*** Records for this task ***
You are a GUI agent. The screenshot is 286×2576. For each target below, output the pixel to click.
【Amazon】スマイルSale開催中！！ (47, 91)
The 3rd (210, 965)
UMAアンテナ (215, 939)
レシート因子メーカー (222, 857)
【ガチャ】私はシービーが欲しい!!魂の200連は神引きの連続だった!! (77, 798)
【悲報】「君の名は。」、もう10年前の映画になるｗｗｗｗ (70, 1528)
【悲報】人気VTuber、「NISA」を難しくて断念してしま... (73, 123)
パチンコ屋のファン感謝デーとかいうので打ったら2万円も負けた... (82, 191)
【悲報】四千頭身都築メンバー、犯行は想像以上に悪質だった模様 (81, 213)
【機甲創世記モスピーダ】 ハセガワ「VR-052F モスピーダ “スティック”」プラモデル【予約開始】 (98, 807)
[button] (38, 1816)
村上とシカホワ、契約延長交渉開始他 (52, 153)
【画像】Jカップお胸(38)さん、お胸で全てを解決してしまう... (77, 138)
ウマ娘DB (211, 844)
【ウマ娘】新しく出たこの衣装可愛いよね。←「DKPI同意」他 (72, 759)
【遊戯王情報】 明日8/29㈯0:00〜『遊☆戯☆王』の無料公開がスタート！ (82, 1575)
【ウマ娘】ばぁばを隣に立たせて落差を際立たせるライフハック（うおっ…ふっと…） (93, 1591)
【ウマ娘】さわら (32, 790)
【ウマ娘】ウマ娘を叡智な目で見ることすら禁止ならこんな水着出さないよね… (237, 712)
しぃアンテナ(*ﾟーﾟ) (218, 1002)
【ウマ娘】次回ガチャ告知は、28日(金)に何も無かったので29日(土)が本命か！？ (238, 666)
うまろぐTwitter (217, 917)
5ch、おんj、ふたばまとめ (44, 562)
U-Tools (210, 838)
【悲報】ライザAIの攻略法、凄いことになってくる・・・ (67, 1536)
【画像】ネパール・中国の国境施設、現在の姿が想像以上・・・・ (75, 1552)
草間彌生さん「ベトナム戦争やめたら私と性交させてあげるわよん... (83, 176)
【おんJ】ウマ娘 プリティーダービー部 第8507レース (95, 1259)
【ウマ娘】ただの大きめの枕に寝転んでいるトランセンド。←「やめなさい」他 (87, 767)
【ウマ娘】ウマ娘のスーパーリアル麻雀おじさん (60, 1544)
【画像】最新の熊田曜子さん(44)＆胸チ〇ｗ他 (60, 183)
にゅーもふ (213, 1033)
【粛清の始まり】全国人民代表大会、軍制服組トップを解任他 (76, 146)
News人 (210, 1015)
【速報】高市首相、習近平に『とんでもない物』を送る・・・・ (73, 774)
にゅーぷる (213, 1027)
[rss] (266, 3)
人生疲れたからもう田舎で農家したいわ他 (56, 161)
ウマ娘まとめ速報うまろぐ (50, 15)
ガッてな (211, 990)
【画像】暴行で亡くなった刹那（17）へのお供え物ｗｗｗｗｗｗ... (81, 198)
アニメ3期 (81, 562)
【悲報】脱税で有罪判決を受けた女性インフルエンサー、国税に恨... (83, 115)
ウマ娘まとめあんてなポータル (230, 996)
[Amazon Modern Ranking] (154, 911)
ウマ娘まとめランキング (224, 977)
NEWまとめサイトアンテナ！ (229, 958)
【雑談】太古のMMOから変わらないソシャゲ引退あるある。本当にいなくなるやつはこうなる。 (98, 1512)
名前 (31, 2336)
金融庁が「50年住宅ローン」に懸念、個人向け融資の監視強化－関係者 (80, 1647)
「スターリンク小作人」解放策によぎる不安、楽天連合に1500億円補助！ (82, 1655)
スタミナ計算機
*** End of Records for this task ***
## What you will do
Only an exact retyping of the full data will do.

## Exercise result
You are a GUI agent. The screenshot is 286×2576. For each target below, output the pixel to click.
【Amazon】スマイルSale開催中！！ (47, 91)
The 3rd (210, 965)
UMAアンテナ (215, 939)
レシート因子メーカー (222, 857)
【ガチャ】私はシービーが欲しい!!魂の200連は神引きの連続だった!! (77, 798)
【悲報】「君の名は。」、もう10年前の映画になるｗｗｗｗ (70, 1528)
【悲報】人気VTuber、「NISA」を難しくて断念してしま... (73, 123)
パチンコ屋のファン感謝デーとかいうので打ったら2万円も負けた... (82, 191)
【悲報】四千頭身都築メンバー、犯行は想像以上に悪質だった模様 (81, 213)
【機甲創世記モスピーダ】 ハセガワ「VR-052F モスピーダ “スティック”」プラモデル【予約開始】 (98, 807)
[button] (38, 1816)
村上とシカホワ、契約延長交渉開始他 (52, 153)
【画像】Jカップお胸(38)さん、お胸で全てを解決してしまう... (77, 138)
ウマ娘DB (211, 844)
【ウマ娘】新しく出たこの衣装可愛いよね。←「DKPI同意」他 (72, 759)
【遊戯王情報】 明日8/29㈯0:00〜『遊☆戯☆王』の無料公開がスタート！ (82, 1575)
【ウマ娘】ばぁばを隣に立たせて落差を際立たせるライフハック（うおっ…ふっと…） (93, 1591)
【ウマ娘】さわら (32, 790)
【ウマ娘】ウマ娘を叡智な目で見ることすら禁止ならこんな水着出さないよね… (237, 712)
しぃアンテナ(*ﾟーﾟ) (218, 1002)
【ウマ娘】次回ガチャ告知は、28日(金)に何も無かったので29日(土)が本命か！？ (238, 666)
うまろぐTwitter (217, 917)
5ch、おんj、ふたばまとめ (44, 562)
U-Tools (210, 838)
【悲報】ライザAIの攻略法、凄いことになってくる・・・ (67, 1536)
【画像】ネパール・中国の国境施設、現在の姿が想像以上・・・・ (75, 1552)
草間彌生さん「ベトナム戦争やめたら私と性交させてあげるわよん... (83, 176)
【おんJ】ウマ娘 プリティーダービー部 第8507レース (95, 1259)
【ウマ娘】ただの大きめの枕に寝転んでいるトランセンド。←「やめなさい」他 (87, 767)
【ウマ娘】ウマ娘のスーパーリアル麻雀おじさん (60, 1544)
【画像】最新の熊田曜子さん(44)＆胸チ〇ｗ他 (60, 183)
にゅーもふ (213, 1033)
【粛清の始まり】全国人民代表大会、軍制服組トップを解任他 (76, 146)
News人 (210, 1015)
【速報】高市首相、習近平に『とんでもない物』を送る・・・・ (73, 774)
にゅーぷる (213, 1027)
[rss] (266, 3)
人生疲れたからもう田舎で農家したいわ他 (56, 161)
ウマ娘まとめ速報うまろぐ (50, 15)
ガッてな (211, 990)
【画像】暴行で亡くなった刹那（17）へのお供え物ｗｗｗｗｗｗ... (81, 198)
アニメ3期 (81, 562)
【悲報】脱税で有罪判決を受けた女性インフルエンサー、国税に恨... (83, 115)
ウマ娘まとめあんてなポータル (230, 996)
[Amazon Modern Ranking] (154, 911)
ウマ娘まとめランキング (224, 977)
NEWまとめサイトアンテナ！ (229, 958)
【雑談】太古のMMOから変わらないソシャゲ引退あるある。本当にいなくなるやつはこうなる。 (98, 1512)
名前 (31, 2336)
金融庁が「50年住宅ローン」に懸念、個人向け融資の監視強化－関係者 (80, 1647)
「スターリンク小作人」解放策によぎる不安、楽天連合に1500億円補助！ (82, 1655)
スタミナ計算機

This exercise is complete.